A ghost of a smile crosses Oliver’s face. It’s almost cocky, but not quite. “It’s not bad if he really is one,” he says with a modest shrug. “He can probably do some damage. He’ll be tough to defeat if he’s using dark magic. We’ll have to get backup when we’re ready to invade their sanctuary. Two or three sorcerers, at least.”

“Or maybe,” Nick says, tapping his chin with his finger, as if thinking very hard. “If only the Agency had someone like a high sorcerer to help them out. Dark magic or not, a mid-level sorcerer would be a walk in the park for a guy like that.”

When Oliver glares at Nick, I join him, feeling both protective and possessive all of a sudden. How dare he give my best friend a hard time about that. “You shut up about that, Nick,” I growl. “You don’t know anything about it.”

Nick blinks at me a couple times, but when he gets over his shock, he gives me a hard smirk. “Your boy toy here is wasting his God-given talent.”

“So what? You get off his case about it.”

Nick matches my anger, leaning forward in his chair, both hands in fists on the table. His eyes lock on mine, and I stare him down right back. It’s as if we’ve both forgotten Oliver is in the room. This fight has somehow become between Nick and me. “Someone has to get on his case about it,” Nick growls. “Director West is too soft on him. He needs to step up and become the man he’s supposed to be.”

“You weren’t there that night!” I scream, angry tears misting my eyes. “You don’t know what it was like for either of us!”

Nick is relentless. “I know it was worse for you, but you don’t let that night rule your life.”

“The hell I don’t!” I slam to my feet, banging the table with both hands, and my chair goes flying out behind me. “Why the hell do you think I don’t date, or even have any friends?

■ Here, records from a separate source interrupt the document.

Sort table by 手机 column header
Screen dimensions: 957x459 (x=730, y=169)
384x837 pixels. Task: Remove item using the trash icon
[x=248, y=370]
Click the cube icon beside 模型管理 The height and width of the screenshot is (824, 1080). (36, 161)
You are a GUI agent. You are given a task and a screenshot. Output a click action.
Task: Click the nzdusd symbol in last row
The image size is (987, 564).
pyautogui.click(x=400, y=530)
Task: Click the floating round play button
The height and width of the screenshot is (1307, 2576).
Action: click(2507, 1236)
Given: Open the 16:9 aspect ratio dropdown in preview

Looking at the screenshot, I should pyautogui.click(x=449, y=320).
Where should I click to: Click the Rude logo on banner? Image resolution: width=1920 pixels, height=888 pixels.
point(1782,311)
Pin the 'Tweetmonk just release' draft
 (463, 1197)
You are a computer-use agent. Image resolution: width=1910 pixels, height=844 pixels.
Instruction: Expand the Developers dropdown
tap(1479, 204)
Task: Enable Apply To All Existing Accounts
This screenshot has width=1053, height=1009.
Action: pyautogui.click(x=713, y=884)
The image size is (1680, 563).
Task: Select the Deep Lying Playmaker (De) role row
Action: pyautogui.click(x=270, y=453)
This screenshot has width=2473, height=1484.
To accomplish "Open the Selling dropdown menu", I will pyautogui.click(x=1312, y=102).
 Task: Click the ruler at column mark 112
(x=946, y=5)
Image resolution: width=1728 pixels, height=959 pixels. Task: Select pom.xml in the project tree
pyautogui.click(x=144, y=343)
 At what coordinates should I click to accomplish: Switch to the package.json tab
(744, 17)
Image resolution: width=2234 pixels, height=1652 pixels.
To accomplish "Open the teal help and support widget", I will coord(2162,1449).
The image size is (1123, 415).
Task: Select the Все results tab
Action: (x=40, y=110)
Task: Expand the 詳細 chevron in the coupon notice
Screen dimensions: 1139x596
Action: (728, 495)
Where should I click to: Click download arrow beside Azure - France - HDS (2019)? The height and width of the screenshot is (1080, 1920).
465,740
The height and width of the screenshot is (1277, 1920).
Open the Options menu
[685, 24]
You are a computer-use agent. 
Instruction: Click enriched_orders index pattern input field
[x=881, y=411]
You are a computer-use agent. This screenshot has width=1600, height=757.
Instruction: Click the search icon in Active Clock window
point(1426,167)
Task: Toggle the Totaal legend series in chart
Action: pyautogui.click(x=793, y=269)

I get sick to my stomach every time someone touches me! Every damn time someone gets too friendly, I relive that night. It’s called Post Traumatic Stress Disorder, asshole, and it’s real! And just because Oliver suffers from it differently than me, doesn’t mean he’s not suffering. If you want him to use his magic again, then get him help. Don’t sit around making him feel like less of a man for a problem he probably doesn’t even realize he has. He wasn’t like me. He wasn’t sent to years of therapy. He never told anyone what happened. Nobody knew what he went through. He needs compassion and support, not a kick in the ass, and if you can’t leave him alone, then you can get the hell out of here. I’ll find Shandra without you.”